→ STATED GOAL A: Reproduce the records word for word, starting with their first line and going on through the line that contains "pyautogui.click(x=557, y=547)".

Paraguay opened its new embassy in Jerusalem on Monday, with Prime Minister Benjamin Netanyahu hailing the country as a “true friend” of Israel, making it the third country to do so after the United States and Guatemala opened their embassies in the city last week.
In a ceremony in the capital’s Malha Technological Park, the prime minister and Paraguay’s President Horacio Cartes together unveiled the new mission’s plaque, making the move official.
“A great day for Israel; a great day for Paraguay — a great day for our friendship,” Netanyahu said.
“You have done much for your country. Now you’re doing something for both our countries,” Netanyahu told Cartes.
Netanyahu recalled that Paraguay helped Jews escape Nazi Germany and supported the creation of the State of Israel.
“Paraguay, before but especially under your leadership, took a very bold stance in international affairs and refused to cooperate with the lies directed against Israel,” Netanyahu told Cartes. “We always remember that. Thank you Horacio. Thank you, and thank you Paraguay.”

[Rows showing where targets appear]

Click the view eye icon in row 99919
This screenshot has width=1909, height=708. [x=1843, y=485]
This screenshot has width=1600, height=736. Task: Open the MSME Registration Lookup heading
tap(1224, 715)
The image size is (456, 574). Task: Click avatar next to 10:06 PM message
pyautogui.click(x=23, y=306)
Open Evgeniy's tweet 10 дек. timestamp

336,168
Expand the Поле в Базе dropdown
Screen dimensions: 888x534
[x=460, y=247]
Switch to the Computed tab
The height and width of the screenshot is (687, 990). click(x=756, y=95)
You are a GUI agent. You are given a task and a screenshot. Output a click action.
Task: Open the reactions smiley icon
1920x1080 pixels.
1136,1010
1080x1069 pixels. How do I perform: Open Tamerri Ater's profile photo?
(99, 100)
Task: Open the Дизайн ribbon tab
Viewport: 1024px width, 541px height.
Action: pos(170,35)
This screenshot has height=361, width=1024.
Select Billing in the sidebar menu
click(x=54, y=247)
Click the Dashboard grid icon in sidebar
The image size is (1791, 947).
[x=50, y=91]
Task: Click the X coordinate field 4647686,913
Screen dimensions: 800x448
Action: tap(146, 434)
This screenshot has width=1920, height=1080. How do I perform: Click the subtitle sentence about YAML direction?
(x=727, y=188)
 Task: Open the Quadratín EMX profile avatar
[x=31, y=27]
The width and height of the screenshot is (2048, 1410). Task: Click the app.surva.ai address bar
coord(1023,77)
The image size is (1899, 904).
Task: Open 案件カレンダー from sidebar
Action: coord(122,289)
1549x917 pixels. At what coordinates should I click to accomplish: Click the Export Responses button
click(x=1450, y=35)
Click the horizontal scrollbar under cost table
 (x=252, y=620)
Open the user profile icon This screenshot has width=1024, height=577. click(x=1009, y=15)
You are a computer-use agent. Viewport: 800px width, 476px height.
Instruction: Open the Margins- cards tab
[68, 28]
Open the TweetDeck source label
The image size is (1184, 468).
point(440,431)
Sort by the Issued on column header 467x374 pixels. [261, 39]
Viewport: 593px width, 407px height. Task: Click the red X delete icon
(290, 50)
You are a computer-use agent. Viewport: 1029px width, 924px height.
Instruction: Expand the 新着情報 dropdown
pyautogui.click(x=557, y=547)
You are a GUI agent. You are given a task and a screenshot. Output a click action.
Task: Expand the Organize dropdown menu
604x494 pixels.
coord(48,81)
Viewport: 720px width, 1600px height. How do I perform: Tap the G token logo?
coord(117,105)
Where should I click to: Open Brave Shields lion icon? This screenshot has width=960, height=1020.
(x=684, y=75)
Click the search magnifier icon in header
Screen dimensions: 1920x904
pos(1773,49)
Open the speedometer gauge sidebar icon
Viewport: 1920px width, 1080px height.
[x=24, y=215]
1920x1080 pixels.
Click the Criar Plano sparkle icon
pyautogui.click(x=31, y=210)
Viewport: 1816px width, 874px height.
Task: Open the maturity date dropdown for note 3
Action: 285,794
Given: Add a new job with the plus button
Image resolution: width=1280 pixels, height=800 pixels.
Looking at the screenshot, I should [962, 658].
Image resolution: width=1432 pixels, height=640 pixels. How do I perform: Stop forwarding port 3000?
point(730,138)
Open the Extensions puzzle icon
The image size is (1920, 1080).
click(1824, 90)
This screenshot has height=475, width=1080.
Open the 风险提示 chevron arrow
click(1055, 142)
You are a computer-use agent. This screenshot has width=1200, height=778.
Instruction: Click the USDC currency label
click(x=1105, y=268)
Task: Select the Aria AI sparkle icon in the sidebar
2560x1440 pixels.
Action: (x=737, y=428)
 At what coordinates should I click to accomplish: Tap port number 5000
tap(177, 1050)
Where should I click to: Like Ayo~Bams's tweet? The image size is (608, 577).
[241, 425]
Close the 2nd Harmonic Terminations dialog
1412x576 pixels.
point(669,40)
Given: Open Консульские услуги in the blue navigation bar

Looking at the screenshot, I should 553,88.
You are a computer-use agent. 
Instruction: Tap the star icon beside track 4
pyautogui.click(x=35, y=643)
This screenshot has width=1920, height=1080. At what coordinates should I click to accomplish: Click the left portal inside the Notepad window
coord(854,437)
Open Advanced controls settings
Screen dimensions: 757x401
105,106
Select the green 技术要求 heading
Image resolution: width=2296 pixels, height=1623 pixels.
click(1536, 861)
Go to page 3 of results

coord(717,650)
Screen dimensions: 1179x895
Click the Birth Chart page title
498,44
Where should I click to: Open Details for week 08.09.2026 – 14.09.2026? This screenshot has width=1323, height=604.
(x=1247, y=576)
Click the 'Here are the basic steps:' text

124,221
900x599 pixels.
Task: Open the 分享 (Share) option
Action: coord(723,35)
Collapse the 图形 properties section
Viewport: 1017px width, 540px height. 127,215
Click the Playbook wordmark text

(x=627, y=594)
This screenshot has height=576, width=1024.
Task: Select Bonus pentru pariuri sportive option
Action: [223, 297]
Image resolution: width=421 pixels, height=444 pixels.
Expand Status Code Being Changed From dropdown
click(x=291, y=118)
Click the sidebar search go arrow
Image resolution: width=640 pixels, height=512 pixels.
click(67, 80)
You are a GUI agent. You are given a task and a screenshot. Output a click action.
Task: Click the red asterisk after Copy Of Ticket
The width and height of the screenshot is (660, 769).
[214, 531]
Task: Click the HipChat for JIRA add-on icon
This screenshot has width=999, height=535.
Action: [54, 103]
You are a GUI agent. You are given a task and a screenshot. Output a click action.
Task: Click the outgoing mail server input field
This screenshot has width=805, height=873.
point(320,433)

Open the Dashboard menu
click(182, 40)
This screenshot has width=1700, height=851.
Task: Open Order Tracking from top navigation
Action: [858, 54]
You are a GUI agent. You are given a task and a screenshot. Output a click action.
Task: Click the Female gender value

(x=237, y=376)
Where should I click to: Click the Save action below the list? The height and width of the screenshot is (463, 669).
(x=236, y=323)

→ STATED GOAL B: Transcribe the full article about Paraguay opening its embassy in Jerusalem word for word.

→ CORRECT RESULT A:
Click the view eye icon in row 99919
This screenshot has width=1909, height=708. [x=1843, y=485]
This screenshot has width=1600, height=736. Task: Open the MSME Registration Lookup heading
tap(1224, 715)
The image size is (456, 574). Task: Click avatar next to 10:06 PM message
pyautogui.click(x=23, y=306)
Open Evgeniy's tweet 10 дек. timestamp

336,168
Expand the Поле в Базе dropdown
Screen dimensions: 888x534
[x=460, y=247]
Switch to the Computed tab
The height and width of the screenshot is (687, 990). click(x=756, y=95)
You are a GUI agent. You are given a task and a screenshot. Output a click action.
Task: Open the reactions smiley icon
1920x1080 pixels.
1136,1010
1080x1069 pixels. How do I perform: Open Tamerri Ater's profile photo?
(99, 100)
Task: Open the Дизайн ribbon tab
Viewport: 1024px width, 541px height.
Action: pos(170,35)
This screenshot has height=361, width=1024.
Select Billing in the sidebar menu
click(x=54, y=247)
Click the Dashboard grid icon in sidebar
The image size is (1791, 947).
[x=50, y=91]
Task: Click the X coordinate field 4647686,913
Screen dimensions: 800x448
Action: tap(146, 434)
This screenshot has width=1920, height=1080. How do I perform: Click the subtitle sentence about YAML direction?
(x=727, y=188)
 Task: Open the Quadratín EMX profile avatar
[x=31, y=27]
The width and height of the screenshot is (2048, 1410). Task: Click the app.surva.ai address bar
coord(1023,77)
The image size is (1899, 904).
Task: Open 案件カレンダー from sidebar
Action: coord(122,289)
1549x917 pixels. At what coordinates should I click to accomplish: Click the Export Responses button
click(x=1450, y=35)
Click the horizontal scrollbar under cost table
 (x=252, y=620)
Open the user profile icon This screenshot has width=1024, height=577. click(x=1009, y=15)
You are a computer-use agent. Viewport: 800px width, 476px height.
Instruction: Open the Margins- cards tab
[68, 28]
Open the TweetDeck source label
The image size is (1184, 468).
point(440,431)
Sort by the Issued on column header 467x374 pixels. [261, 39]
Viewport: 593px width, 407px height. Task: Click the red X delete icon
(290, 50)
You are a computer-use agent. Viewport: 1029px width, 924px height.
Instruction: Expand the 新着情報 dropdown
pyautogui.click(x=557, y=547)

→ CORRECT RESULT B:
Paraguay opened its new embassy in Jerusalem on Monday, with Prime Minister Benjamin Netanyahu hailing the country as a “true friend” of Israel, making it the third country to do so after the United States and Guatemala opened their embassies in the city last week.
In a ceremony in the capital’s Malha Technological Park, the prime minister and Paraguay’s President Horacio Cartes together unveiled the new mission’s plaque, making the move official.
“A great day for Israel; a great day for Paraguay — a great day for our friendship,” Netanyahu said.
“You have done much for your country. Now you’re doing something for both our countries,” Netanyahu told Cartes.
Netanyahu recalled that Paraguay helped Jews escape Nazi Germany and supported the creation of the State of Israel.
“Paraguay, before but especially under your leadership, took a very bold stance in international affairs and refused to cooperate with the lies directed against Israel,” Netanyahu told Cartes. “We always remember that. Thank you Horacio. Thank you, and thank you Paraguay.”